**EXERCISE INSTRUCTIONS**
Each line of the data below from the one holding "The height and" to the one holding "Task: Click the $66.58/mo. price", inclusive, is to be reproduced exactly; no other line belongs in the answer.

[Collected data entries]

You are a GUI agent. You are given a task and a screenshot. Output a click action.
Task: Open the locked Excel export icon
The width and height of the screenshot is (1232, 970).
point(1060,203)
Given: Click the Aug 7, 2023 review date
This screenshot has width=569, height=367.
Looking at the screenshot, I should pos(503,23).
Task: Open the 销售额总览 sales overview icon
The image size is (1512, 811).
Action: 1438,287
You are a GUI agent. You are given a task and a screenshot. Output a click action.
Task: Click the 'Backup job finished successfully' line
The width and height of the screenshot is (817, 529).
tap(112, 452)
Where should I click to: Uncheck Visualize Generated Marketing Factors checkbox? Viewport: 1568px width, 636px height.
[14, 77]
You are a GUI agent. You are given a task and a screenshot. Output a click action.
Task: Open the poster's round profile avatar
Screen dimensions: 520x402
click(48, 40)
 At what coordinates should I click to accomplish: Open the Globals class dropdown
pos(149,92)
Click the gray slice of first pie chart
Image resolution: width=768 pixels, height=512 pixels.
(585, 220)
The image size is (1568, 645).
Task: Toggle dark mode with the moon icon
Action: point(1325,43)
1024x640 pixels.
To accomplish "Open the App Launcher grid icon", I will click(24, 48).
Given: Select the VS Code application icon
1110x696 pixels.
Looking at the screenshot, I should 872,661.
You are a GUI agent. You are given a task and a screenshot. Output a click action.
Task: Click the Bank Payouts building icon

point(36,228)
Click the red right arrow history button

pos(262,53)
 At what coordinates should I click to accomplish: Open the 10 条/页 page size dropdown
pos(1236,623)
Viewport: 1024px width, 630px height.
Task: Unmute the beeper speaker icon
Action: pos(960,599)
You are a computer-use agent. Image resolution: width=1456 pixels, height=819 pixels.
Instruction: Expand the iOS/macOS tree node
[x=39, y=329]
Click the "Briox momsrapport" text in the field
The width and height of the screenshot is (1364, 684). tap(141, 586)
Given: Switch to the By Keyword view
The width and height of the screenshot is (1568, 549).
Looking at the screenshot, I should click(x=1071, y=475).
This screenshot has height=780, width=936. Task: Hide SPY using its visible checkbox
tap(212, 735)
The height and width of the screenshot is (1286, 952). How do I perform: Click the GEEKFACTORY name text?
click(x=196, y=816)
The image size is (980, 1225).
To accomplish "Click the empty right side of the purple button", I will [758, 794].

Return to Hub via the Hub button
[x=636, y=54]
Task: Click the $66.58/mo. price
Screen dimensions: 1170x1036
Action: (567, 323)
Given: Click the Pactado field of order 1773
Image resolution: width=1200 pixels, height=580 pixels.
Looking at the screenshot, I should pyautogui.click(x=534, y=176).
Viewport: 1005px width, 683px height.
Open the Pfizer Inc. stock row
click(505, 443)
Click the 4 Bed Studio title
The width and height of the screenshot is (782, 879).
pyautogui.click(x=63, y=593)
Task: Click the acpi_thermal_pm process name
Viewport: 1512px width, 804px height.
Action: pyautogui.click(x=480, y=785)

**THE COMPLETED TASK**
The height and width of the screenshot is (1286, 952). How do I perform: Click the GEEKFACTORY name text?
click(x=196, y=816)
The image size is (980, 1225).
To accomplish "Click the empty right side of the purple button", I will [758, 794].

Return to Hub via the Hub button
[x=636, y=54]
Task: Click the $66.58/mo. price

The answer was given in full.